As it was, the 6.2 frames of four-run ball he delivered against the Rays pushed him to 97.2 in the majors and he did a nice job of holding down a Rays team stocked with its regulars as they moved a win away from 90 on the season.

“If you had asked me in 2015, I would have never thought I was going to be able to get over 100 innings,” said Borucki. “Last year I had 150 and this year to be able to increase it a little bit, that’s really good. I’ve been working hard to stay healthy and get my body right to be able to do this. It feels good to have all the hard work pay off.”

Still, he knows more hard work awaits as he targets 200 frames in 2019 and noted that he felt himself “getting a little bit tired at the end, the last couple of starts. Now I’ve got to build my body up to be able to sustain through September.”

• Solo shots by C.J. Cron in the second and Austin Meadows in the seventh — a go-ahead drive on a left-lefty change-up on the inner edge of the plate — were the only major mistakes Borucki made, although his three walks were somewhat uncharacteristic.

• One of the things Danny Jansen intends to work on over the off-season is his throwing but he made a nice toss to pick off Willy Adames at second base in the fourth inning. Brandon Lowe showed bunt but took a ball and Jansen popped up and immediately threw to second, where Adames had strayed too far.

The out helped Borucki ease out of a two-out, none-out jam unscathed.

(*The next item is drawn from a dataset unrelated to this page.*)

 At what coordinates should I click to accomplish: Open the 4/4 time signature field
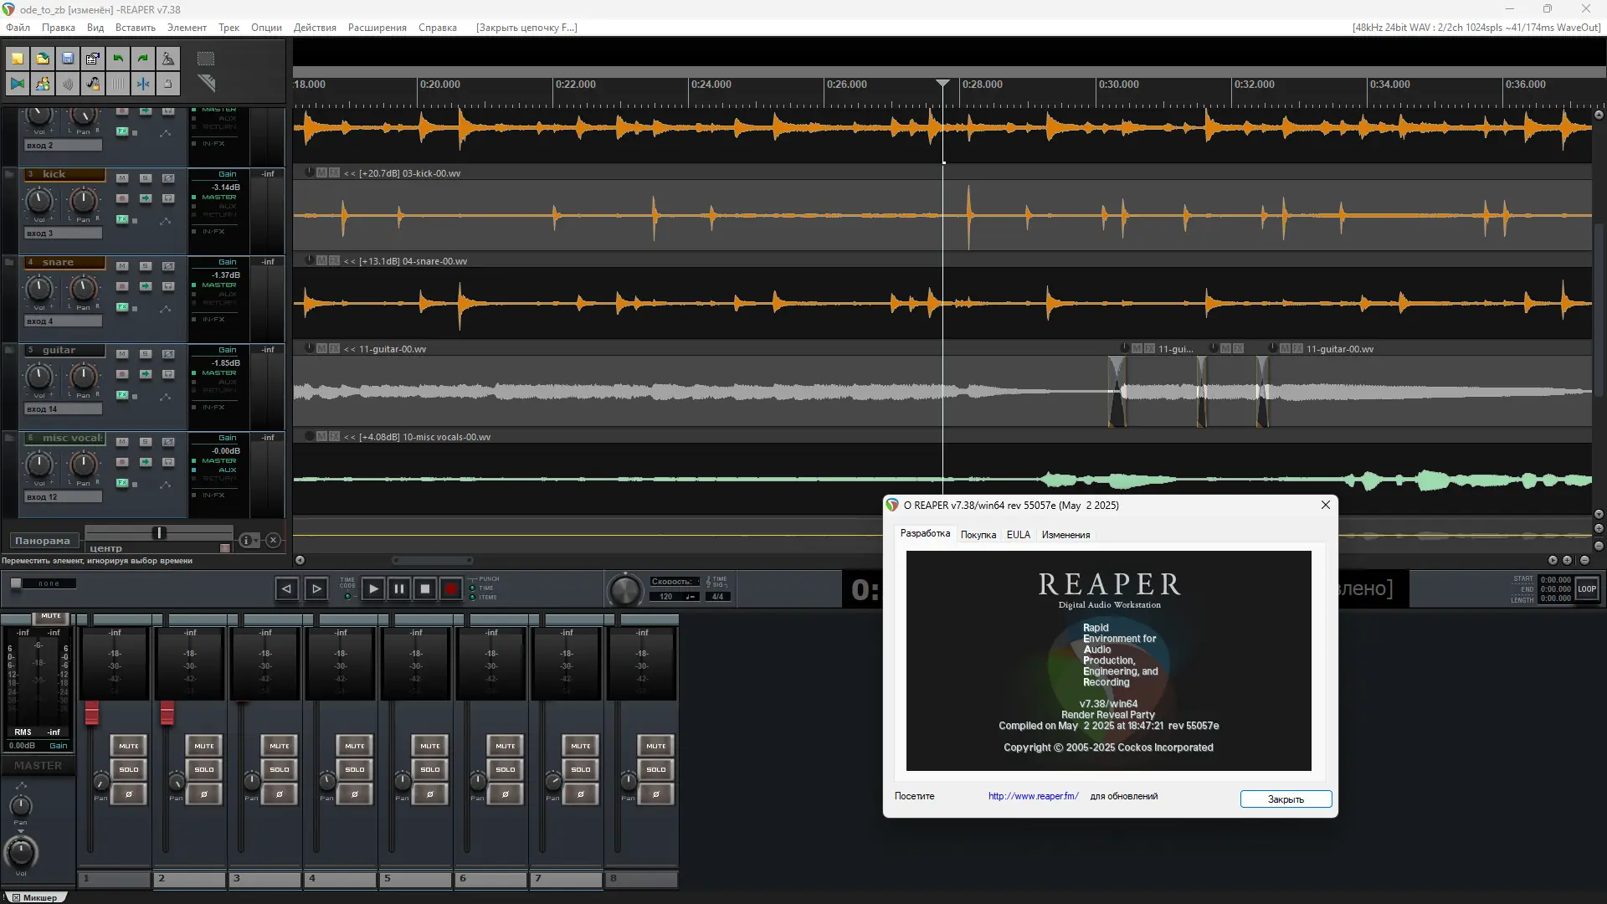tap(717, 597)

“Danny’s done a nice job throwing,” said manager John Gibbons. “The key is just get the guys you’re supposed to get, that’s what you’ve got to do. I do think he’s quickened up his release from what I remember in the past, that’s a part of it, too. He’s a little bit more smooth and compact, it looks like to me. That’s something he’s definitely improved on.”

• Snell closed out his season with five innings of one run ball, working around three hits and four walks with the help of 10 strikeouts. That gave him a 1.89 ERA over 180 innings and he’ll finish about 30 back of Justin Verlander, perhaps his strongest competition for the Cy Young Award.

Quantity over quality will be one key point of debate for voters to consider, but a strong case can be made that no pitcher has been more dominant.